Charge pumps can be used in electrical circuits where a circuit element may continuously or temporarily need a supply voltage being larger than a usual voltage provided to supply the circuit. Especially as modern circuits become more power-efficient by reducing the supply voltage for the majority of the circuit elements, such charge pumps become more important. As an example, in the field of MEMS microphones with a MEMS capacity in a MEMS chip and with an electrical signal evaluation circuit in an ASIC chip, supply voltages of 1.2 V or below become popular. However, such a supply voltage for a signal amplifier is critical and may lead to distortion problems, especially when a large amplifier gain is required.
Negative charge pumps are known from U.S. Pat. No. 8,830,776.
Negative charge pumps have been used in many ASICs. However, many negative charge pumps need an electrical potential below a reference potential for their own power supply. Such a charge pump is known from U.S. Pat.

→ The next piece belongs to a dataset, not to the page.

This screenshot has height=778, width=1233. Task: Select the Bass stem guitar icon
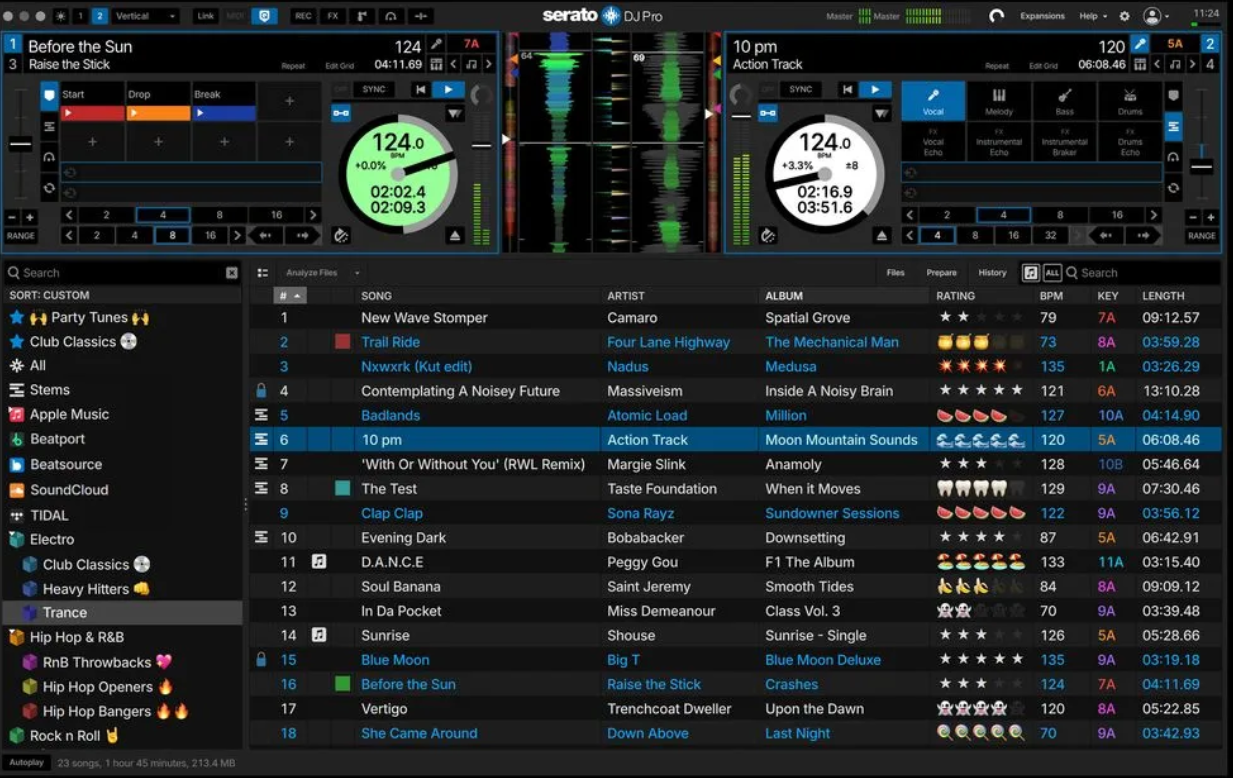(1064, 96)
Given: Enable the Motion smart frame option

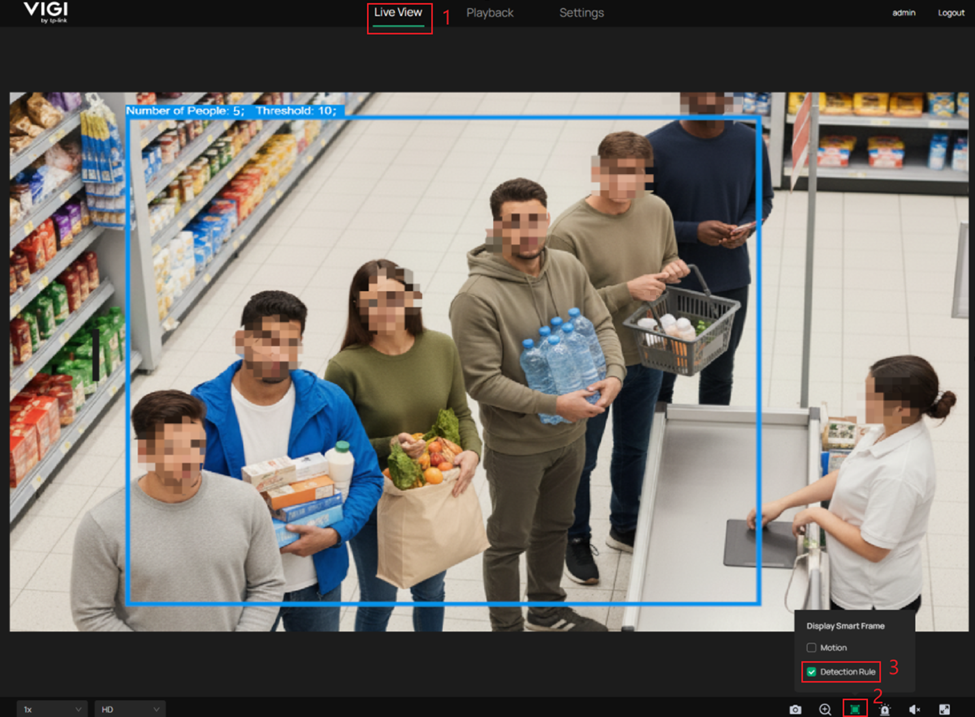Looking at the screenshot, I should (812, 647).
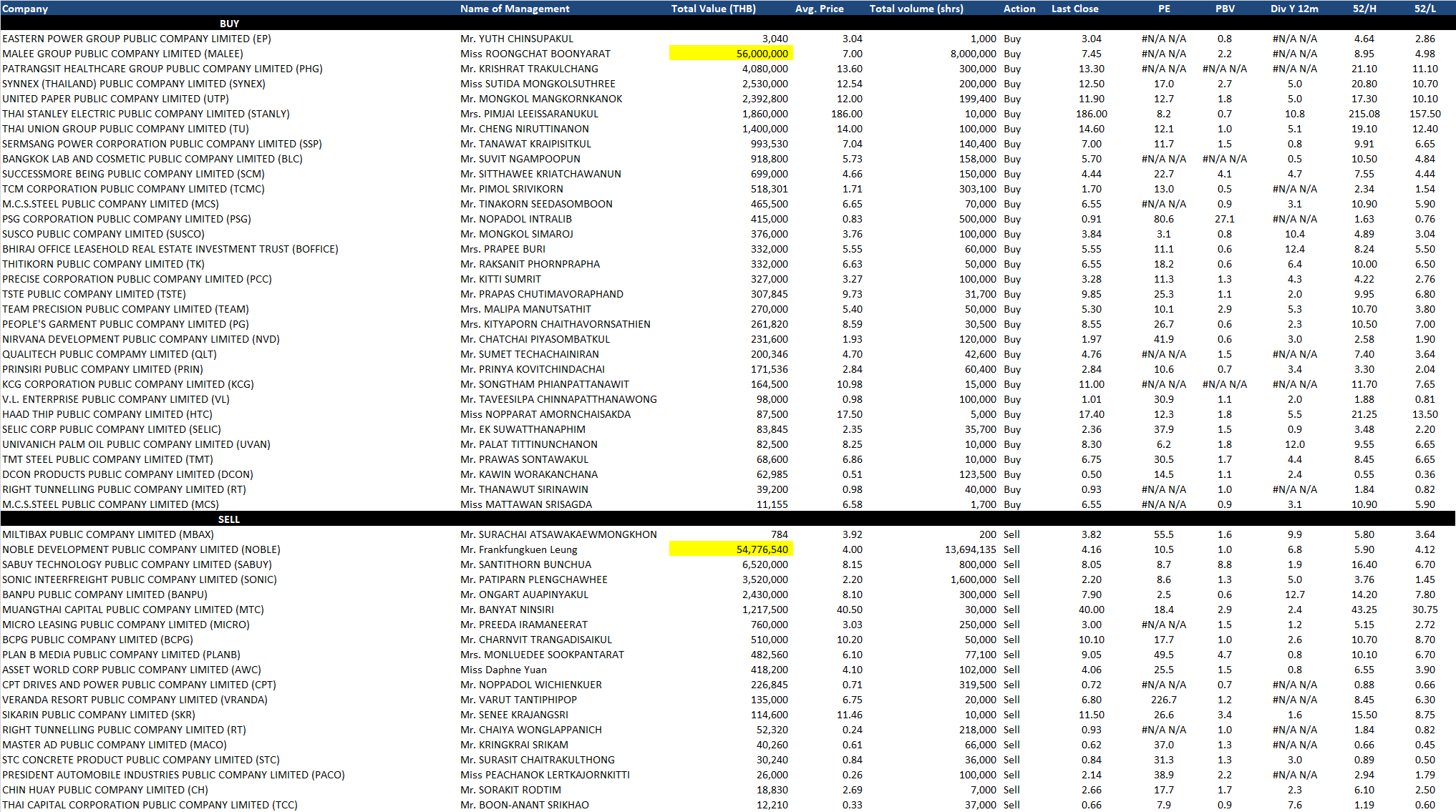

No. 7,145,318.
Another charge pump is known from the article “A 40 nm fully integrated 82 MW stereo headphone module for mobile applications”, IEEE Journal of Solid-State Circuits, Vol. 49, No. 8, 2014. However, this charge pump needs a large volume holding capacitor to store charge to maintain a negative output potential which makes a monolithic integration in an ASIC chip difficult.
Thus, what is needed is a negative charge pump that can replace previously used negative charge pumps in electrical circuits to avoid the need to redesign the known circuits.